変わらぬ日常を演じる
加奈子の気持ちが砕け散ってしまっても日常は過ぎていった。
浴衣を干し、汗を少しでも蒸発させた翌日にクリーニングに出した。
プリントアウトされた唯の愛らしい浴衣姿。
唯の写真を両家の親に送る為に手紙を書いた。
頭が動かなかった。文章が出てこないのだ。
それでも何とか書いた手紙に唯の写真を入れて両家の親に送った。
朝、小学校へ行く唯を何も変わらない日のように送り出している。
涙は枯れることが無いのではないかと加奈子は思っていた。
家事をする気力もなかったけれども、唯の為に家事をしていた。
家事をしていても涙が止まらず、誰も居ない家で一人泣きながら家事をしていた。
苦しかった。そして悔しかった。
章一のダメージは無いように思えたからだった。
唯が中学生になってから何か仕事をしたいと思っていたし、知らない頃は第二子に恵まれることを密かに望んでいた。
いつか、そんな日がやって来るはずだと思っていたのだ。
それが、叶わない夢に終わったのだ。
もう二度と肌を合わせる日はやって来ない。
加奈子には夫婦の将来の姿でそれだけが分かったのだ。愛されることのない妻なのだと……。
会社で仕事をしている時だけ章一は妻との会話を忘れられた。
仕事で忙しくしたい。

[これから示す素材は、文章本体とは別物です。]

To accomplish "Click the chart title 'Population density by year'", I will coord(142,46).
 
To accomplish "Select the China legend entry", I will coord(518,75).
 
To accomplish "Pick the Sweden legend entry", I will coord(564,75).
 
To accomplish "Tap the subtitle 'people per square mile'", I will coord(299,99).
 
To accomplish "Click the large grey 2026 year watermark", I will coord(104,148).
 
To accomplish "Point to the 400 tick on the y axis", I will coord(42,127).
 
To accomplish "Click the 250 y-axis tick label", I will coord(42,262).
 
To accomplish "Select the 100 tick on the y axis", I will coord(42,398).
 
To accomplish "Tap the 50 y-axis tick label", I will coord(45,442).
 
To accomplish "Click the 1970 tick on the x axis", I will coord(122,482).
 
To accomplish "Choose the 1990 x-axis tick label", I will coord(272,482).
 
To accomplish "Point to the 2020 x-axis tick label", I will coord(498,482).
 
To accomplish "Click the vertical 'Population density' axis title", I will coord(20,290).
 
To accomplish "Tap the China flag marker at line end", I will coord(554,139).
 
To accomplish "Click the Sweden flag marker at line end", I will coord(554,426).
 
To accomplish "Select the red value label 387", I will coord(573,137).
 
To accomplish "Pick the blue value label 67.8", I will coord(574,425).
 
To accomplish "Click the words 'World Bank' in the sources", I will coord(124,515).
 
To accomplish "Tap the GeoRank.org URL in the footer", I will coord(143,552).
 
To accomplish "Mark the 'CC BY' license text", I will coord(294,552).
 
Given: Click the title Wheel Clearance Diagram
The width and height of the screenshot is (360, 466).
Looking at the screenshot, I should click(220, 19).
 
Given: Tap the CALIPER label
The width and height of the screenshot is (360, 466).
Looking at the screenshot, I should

忘れる為に……帰る時間を遅くする為に……。
⦅どんな顔をして帰ればいいんだ。
加奈子は許してくれないのだろうか?
加奈子のことも唯のことも大事なのに……。
触れ合わないのは罪なのだろうか?
恋人を作っていないのに?
俺は不貞をしていない。それでも……駄目なのか?
男同士でも結ばれることが許される社会だったら……
俺は加奈子と結婚していない。
結婚していない……それが罪なのか……。⦆
家に帰るのが辛くて堪らなかった。
そんな日が続いていた頃、章一の携帯電話が鳴った。
「章ちゃん。」
「母さん、何? どうしたの?」
「受け取ったわよ。可愛い唯ちゃんの浴衣姿!
ありがとうね。
加奈子さんにもありがとうって伝えてね。」
「あぁ……送ってくれたんだ。」
「そうよ。知らなかったの?」
「うん。聞いてなかった。」
「ちゃんとコミュニケーション取りなさいよ。
夫婦で大事なのはコミュニケーションよ。」
「分かったから……。」
「お盆には帰って来る?」
「分かんない。」
「そう、お盆には帰って来てね。出来たら!」
「そうだね。」
「加奈子さんの実家に帰るのなら、『ご無沙汰してます。』と……
それから『うちの両親は元気です。』と……
『そう伝えて下さい。って言われてます。』って、そう、ちゃんと伝えてよ。」
「母さん、俺、子どもじゃないからね。」
「でも、章ちゃん……。」
「分かったから……。もう切るよ。」
「はいはい。じゃあね、元気でね。」
「うん、父さんと母さんも元気で!」
「伝えておくわ。じゃあね、バイバイ。」
「うん、バイバイ。」
電話を切ってから、見上げるとマンションの我が家の明かりが見えた。
⦅帰りたくないなぁ……。⦆と章一の足取りは重くなっていた。